Last month’s meeting produced two dissents. Fed Governor Stephen Miran favored a half-point rate cut, while Kansas City Fed President Jeff Schmid preferred no change to the policy rate.

Miran, appointed to the Fed by President Donald Trump, defended his support for a larger rate cut as a means to prevent a potential economic softening. As a result, next month’s meeting should result in a more “appropriate” 50-basis-point reduction.

Stephen Miran, nominee for the Federal Reserve Board of Governors, testifies before the Committee on Banking, Housing, and Urban Affairs on Capitol Hill in Washington on Sept. 4, 2025. (Madalina Kilroy/The Epoch Times)
Stephen Miran, nominee for the Federal Reserve Board of Governors, testifies before the Committee on Banking, Housing, and Urban Affairs on Capitol Hill in Washington on Sept. 4, 2025. Madalina Kilroy/The Epoch Times

“Nothing is certain. We could get data that would make me change my mind between now and then,” Miran said in a Nov. 10 interview with CNBC. “But failing new information that’s made me update my forecasts, looking out in time, yeah, I would think that 50 is appropriate, as I have in the past, but at a minimum 25.”

In an Oct. 31 statement, Schmid pointed to possible inflationary pressures as justification for dissenting against a 25-basis-point cut. The broader economy and financial markets are also performing well, suggesting that economic conditions are not necessarily tight, “or that the stance of policy is restrictive,” he said.

“With inflation still too high, monetary policy should lean against demand growth to allow the space for supply to expand and relieve price pressures in the economy,” Schmid wrote.

“With the dual mandate, Congress has directed the Federal Reserve to manage the trade-offs that arise from the economy-wide constraint that ties inflation to unemployment. Constraints lead to difficult decisions over how to balance competing objectives.”

Since the October meeting, a chorus of monetary policymakers has presented differing assessments of current conditions.

Speaking at an overseas event this week, Fed Gov.

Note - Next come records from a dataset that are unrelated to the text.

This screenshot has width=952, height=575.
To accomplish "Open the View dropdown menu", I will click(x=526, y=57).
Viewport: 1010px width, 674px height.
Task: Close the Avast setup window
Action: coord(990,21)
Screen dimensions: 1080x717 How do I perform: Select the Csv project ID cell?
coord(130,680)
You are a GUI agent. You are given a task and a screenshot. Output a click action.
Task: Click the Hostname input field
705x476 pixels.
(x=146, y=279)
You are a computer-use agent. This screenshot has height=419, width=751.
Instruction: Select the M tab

Christopher Waller said he is more focused on a deteriorating labor market than on inflation.

Ultimately, he supports a third straight quarter-point rate cut at the year’s final meeting.

“I worry that restrictive monetary policy is weighing on the economy, especially about how it is affecting lower-and middle-income consumers,” Waller said in a Nov. 17 speech in the United Kingdom.

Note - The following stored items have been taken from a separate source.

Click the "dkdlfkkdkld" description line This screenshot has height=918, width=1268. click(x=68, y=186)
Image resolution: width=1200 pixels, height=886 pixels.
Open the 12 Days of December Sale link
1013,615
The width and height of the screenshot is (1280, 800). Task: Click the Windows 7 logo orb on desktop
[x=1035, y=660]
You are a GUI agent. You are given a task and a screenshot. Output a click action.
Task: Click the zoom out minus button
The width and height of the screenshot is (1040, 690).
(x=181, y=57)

“December cut will provide additional insurance against an acceleration in the weakening of the labor market and move policy toward a more neutral setting.”

The Bureau of Labor Statistics will release the September jobs report on Nov. 20. Market consensus indicates the economy added 50,000 jobs, and the unemployment rate held steady at 4.3 percent.

Boston Fed President Susan Collins, meanwhile, thinks there is a “high bar” for further rate cuts.

“Given my baseline outlook, it will likely be appropriate to keep policy rates at the current level for some time to balance the inflation and employment risks in this highly uncertain environment,” Collins said in prepared remarks on Nov. 12.

The next two-day Federal Open Market Committee meeting will take place on Dec. 9 and Dec. 10.

Investors are split on whether the central bank will follow through with another rate cut. According to the CME FedWatch Tool, the futures market is pricing in a 51 percent chance of a reduction.